[Start of section]

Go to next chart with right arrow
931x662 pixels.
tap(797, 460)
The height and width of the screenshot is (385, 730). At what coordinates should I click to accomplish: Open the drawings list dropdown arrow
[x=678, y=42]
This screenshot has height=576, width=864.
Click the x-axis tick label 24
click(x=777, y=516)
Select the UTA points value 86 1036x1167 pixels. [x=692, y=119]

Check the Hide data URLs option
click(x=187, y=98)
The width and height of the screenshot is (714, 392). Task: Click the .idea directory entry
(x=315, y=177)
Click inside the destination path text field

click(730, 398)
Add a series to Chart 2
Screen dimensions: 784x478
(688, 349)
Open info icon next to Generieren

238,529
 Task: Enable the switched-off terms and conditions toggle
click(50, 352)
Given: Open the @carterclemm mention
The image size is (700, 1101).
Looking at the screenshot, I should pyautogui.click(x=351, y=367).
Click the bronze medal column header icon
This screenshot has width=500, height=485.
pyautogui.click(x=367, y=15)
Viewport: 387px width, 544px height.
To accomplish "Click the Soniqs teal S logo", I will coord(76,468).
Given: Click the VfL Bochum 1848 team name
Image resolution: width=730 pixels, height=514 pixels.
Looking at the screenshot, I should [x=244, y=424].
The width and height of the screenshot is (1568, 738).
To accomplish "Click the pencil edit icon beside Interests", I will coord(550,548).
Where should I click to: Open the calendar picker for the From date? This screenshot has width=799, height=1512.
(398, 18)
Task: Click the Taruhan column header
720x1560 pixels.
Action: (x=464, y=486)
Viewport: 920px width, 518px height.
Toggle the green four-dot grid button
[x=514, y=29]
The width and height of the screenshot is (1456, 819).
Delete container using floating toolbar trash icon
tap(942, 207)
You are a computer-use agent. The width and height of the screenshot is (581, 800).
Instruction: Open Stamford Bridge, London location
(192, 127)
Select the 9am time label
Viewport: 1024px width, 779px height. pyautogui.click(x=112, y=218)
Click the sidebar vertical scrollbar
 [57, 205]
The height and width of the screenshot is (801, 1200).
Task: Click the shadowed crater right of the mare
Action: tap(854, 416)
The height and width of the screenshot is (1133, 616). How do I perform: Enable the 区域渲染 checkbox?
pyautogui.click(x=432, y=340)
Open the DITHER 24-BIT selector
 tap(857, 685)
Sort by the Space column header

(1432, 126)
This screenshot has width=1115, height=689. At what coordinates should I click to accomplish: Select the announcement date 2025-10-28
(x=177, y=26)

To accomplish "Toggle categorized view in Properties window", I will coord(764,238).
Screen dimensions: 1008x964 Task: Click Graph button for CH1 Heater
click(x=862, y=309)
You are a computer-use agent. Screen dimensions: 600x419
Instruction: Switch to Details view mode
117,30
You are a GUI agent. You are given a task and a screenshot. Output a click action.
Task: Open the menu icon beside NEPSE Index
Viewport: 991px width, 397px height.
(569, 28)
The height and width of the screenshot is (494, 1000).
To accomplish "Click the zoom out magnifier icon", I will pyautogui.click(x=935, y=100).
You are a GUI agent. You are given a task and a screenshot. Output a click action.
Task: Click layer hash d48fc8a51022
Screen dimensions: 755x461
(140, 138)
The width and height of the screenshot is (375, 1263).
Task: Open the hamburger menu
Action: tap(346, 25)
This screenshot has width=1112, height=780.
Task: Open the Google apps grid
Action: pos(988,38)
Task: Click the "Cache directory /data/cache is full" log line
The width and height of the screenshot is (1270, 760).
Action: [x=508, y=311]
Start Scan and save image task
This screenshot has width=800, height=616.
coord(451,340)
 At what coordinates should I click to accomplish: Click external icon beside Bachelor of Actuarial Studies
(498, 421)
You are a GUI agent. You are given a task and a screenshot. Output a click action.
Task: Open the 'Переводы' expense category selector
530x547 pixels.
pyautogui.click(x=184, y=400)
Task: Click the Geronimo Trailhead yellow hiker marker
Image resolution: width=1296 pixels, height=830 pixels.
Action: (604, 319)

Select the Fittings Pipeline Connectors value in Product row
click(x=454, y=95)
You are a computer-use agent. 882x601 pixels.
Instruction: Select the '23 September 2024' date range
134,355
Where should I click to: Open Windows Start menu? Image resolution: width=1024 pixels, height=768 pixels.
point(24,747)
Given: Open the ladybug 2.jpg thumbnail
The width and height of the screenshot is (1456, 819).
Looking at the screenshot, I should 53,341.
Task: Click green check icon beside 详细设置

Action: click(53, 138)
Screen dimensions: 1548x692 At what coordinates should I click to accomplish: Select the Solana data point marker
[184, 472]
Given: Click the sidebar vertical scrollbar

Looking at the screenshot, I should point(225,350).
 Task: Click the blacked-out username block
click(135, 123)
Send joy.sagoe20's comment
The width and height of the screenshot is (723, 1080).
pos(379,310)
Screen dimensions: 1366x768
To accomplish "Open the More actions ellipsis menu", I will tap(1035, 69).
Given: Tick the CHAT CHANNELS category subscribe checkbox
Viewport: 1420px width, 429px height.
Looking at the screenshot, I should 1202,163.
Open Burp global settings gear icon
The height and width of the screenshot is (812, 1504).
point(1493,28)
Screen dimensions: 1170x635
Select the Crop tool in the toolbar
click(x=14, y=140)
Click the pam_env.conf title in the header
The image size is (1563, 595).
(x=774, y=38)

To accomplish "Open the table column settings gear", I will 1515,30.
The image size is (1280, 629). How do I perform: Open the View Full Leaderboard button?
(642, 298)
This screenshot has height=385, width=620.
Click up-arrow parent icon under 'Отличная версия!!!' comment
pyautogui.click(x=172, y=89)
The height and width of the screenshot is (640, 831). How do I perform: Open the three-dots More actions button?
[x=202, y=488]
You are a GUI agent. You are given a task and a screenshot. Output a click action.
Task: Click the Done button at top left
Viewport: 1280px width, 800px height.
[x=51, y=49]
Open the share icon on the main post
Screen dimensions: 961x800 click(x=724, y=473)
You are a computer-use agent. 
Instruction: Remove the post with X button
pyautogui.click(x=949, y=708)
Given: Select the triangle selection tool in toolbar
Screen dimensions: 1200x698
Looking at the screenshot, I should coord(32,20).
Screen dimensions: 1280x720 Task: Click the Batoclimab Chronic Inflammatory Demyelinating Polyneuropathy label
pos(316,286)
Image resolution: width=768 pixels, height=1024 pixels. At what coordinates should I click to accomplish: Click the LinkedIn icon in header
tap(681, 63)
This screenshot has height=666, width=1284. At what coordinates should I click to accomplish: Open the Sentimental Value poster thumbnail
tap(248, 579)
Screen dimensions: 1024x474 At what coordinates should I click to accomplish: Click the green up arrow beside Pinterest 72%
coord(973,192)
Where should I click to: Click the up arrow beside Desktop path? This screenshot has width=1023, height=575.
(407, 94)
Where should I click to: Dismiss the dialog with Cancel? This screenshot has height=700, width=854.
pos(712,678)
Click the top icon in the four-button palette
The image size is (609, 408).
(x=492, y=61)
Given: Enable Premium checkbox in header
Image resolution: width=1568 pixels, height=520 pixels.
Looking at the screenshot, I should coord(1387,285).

[End of section]

Having read the material, return all of it word for word.

Go to next chart with right arrow
931x662 pixels.
tap(797, 460)
The height and width of the screenshot is (385, 730). At what coordinates should I click to accomplish: Open the drawings list dropdown arrow
[x=678, y=42]
This screenshot has height=576, width=864.
Click the x-axis tick label 24
click(x=777, y=516)
Select the UTA points value 86 1036x1167 pixels. [x=692, y=119]

Check the Hide data URLs option
click(x=187, y=98)
The width and height of the screenshot is (714, 392). Task: Click the .idea directory entry
(x=315, y=177)
Click inside the destination path text field

click(730, 398)
Add a series to Chart 2
Screen dimensions: 784x478
(688, 349)
Open info icon next to Generieren

238,529
 Task: Enable the switched-off terms and conditions toggle
click(50, 352)
Given: Open the @carterclemm mention
The image size is (700, 1101).
Looking at the screenshot, I should pyautogui.click(x=351, y=367).
Click the bronze medal column header icon
This screenshot has width=500, height=485.
pyautogui.click(x=367, y=15)
Viewport: 387px width, 544px height.
To accomplish "Click the Soniqs teal S logo", I will coord(76,468).
Given: Click the VfL Bochum 1848 team name
Image resolution: width=730 pixels, height=514 pixels.
Looking at the screenshot, I should [x=244, y=424].
The width and height of the screenshot is (1568, 738).
To accomplish "Click the pencil edit icon beside Interests", I will coord(550,548).
Where should I click to: Open the calendar picker for the From date? This screenshot has width=799, height=1512.
(398, 18)
Task: Click the Taruhan column header
720x1560 pixels.
Action: (x=464, y=486)
Viewport: 920px width, 518px height.
Toggle the green four-dot grid button
[x=514, y=29]
The width and height of the screenshot is (1456, 819).
Delete container using floating toolbar trash icon
tap(942, 207)
You are a computer-use agent. The width and height of the screenshot is (581, 800).
Instruction: Open Stamford Bridge, London location
(192, 127)
Select the 9am time label
Viewport: 1024px width, 779px height. pyautogui.click(x=112, y=218)
Click the sidebar vertical scrollbar
 [57, 205]
The height and width of the screenshot is (801, 1200).
Task: Click the shadowed crater right of the mare
Action: tap(854, 416)
The height and width of the screenshot is (1133, 616). How do I perform: Enable the 区域渲染 checkbox?
pyautogui.click(x=432, y=340)
Open the DITHER 24-BIT selector
 tap(857, 685)
Sort by the Space column header

(1432, 126)
This screenshot has width=1115, height=689. At what coordinates should I click to accomplish: Select the announcement date 2025-10-28
(x=177, y=26)

To accomplish "Toggle categorized view in Properties window", I will coord(764,238).
Screen dimensions: 1008x964 Task: Click Graph button for CH1 Heater
click(x=862, y=309)
You are a computer-use agent. Screen dimensions: 600x419
Instruction: Switch to Details view mode
117,30
You are a GUI agent. You are given a task and a screenshot. Output a click action.
Task: Open the menu icon beside NEPSE Index
Viewport: 991px width, 397px height.
(569, 28)
The height and width of the screenshot is (494, 1000).
To accomplish "Click the zoom out magnifier icon", I will pyautogui.click(x=935, y=100).
You are a GUI agent. You are given a task and a screenshot. Output a click action.
Task: Click layer hash d48fc8a51022
Screen dimensions: 755x461
(140, 138)
The width and height of the screenshot is (375, 1263).
Task: Open the hamburger menu
Action: tap(346, 25)
This screenshot has width=1112, height=780.
Task: Open the Google apps grid
Action: pos(988,38)
Task: Click the "Cache directory /data/cache is full" log line
The width and height of the screenshot is (1270, 760).
Action: [x=508, y=311]
Start Scan and save image task
This screenshot has width=800, height=616.
coord(451,340)
 At what coordinates should I click to accomplish: Click external icon beside Bachelor of Actuarial Studies
(498, 421)
You are a GUI agent. You are given a task and a screenshot. Output a click action.
Task: Open the 'Переводы' expense category selector
530x547 pixels.
pyautogui.click(x=184, y=400)
Task: Click the Geronimo Trailhead yellow hiker marker
Image resolution: width=1296 pixels, height=830 pixels.
Action: (604, 319)

Select the Fittings Pipeline Connectors value in Product row
click(x=454, y=95)
You are a computer-use agent. 882x601 pixels.
Instruction: Select the '23 September 2024' date range
134,355
Where should I click to: Open Windows Start menu? Image resolution: width=1024 pixels, height=768 pixels.
point(24,747)
Given: Open the ladybug 2.jpg thumbnail
The width and height of the screenshot is (1456, 819).
Looking at the screenshot, I should 53,341.
Task: Click green check icon beside 详细设置

Action: click(53, 138)
Screen dimensions: 1548x692 At what coordinates should I click to accomplish: Select the Solana data point marker
[184, 472]
Given: Click the sidebar vertical scrollbar

Looking at the screenshot, I should point(225,350).
 Task: Click the blacked-out username block
click(135, 123)
Send joy.sagoe20's comment
The width and height of the screenshot is (723, 1080).
pos(379,310)
Screen dimensions: 1366x768
To accomplish "Open the More actions ellipsis menu", I will tap(1035, 69).
Given: Tick the CHAT CHANNELS category subscribe checkbox
Viewport: 1420px width, 429px height.
Looking at the screenshot, I should 1202,163.
Open Burp global settings gear icon
The height and width of the screenshot is (812, 1504).
point(1493,28)
Screen dimensions: 1170x635
Select the Crop tool in the toolbar
click(x=14, y=140)
Click the pam_env.conf title in the header
The image size is (1563, 595).
(x=774, y=38)

To accomplish "Open the table column settings gear", I will 1515,30.
The image size is (1280, 629). How do I perform: Open the View Full Leaderboard button?
(642, 298)
This screenshot has height=385, width=620.
Click up-arrow parent icon under 'Отличная версия!!!' comment
pyautogui.click(x=172, y=89)
The height and width of the screenshot is (640, 831). How do I perform: Open the three-dots More actions button?
[x=202, y=488]
You are a GUI agent. You are given a task and a screenshot. Output a click action.
Task: Click the Done button at top left
Viewport: 1280px width, 800px height.
[x=51, y=49]
Open the share icon on the main post
Screen dimensions: 961x800 click(x=724, y=473)
You are a computer-use agent. 
Instruction: Remove the post with X button
pyautogui.click(x=949, y=708)
Given: Select the triangle selection tool in toolbar
Screen dimensions: 1200x698
Looking at the screenshot, I should coord(32,20).
Screen dimensions: 1280x720 Task: Click the Batoclimab Chronic Inflammatory Demyelinating Polyneuropathy label
pos(316,286)
Image resolution: width=768 pixels, height=1024 pixels. At what coordinates should I click to accomplish: Click the LinkedIn icon in header
tap(681, 63)
This screenshot has height=666, width=1284. At what coordinates should I click to accomplish: Open the Sentimental Value poster thumbnail
tap(248, 579)
Screen dimensions: 1024x474 At what coordinates should I click to accomplish: Click the green up arrow beside Pinterest 72%
coord(973,192)
Where should I click to: Click the up arrow beside Desktop path? This screenshot has width=1023, height=575.
(407, 94)
Where should I click to: Dismiss the dialog with Cancel? This screenshot has height=700, width=854.
pos(712,678)
Click the top icon in the four-button palette
The image size is (609, 408).
(x=492, y=61)
Given: Enable Premium checkbox in header
Image resolution: width=1568 pixels, height=520 pixels.
Looking at the screenshot, I should coord(1387,285).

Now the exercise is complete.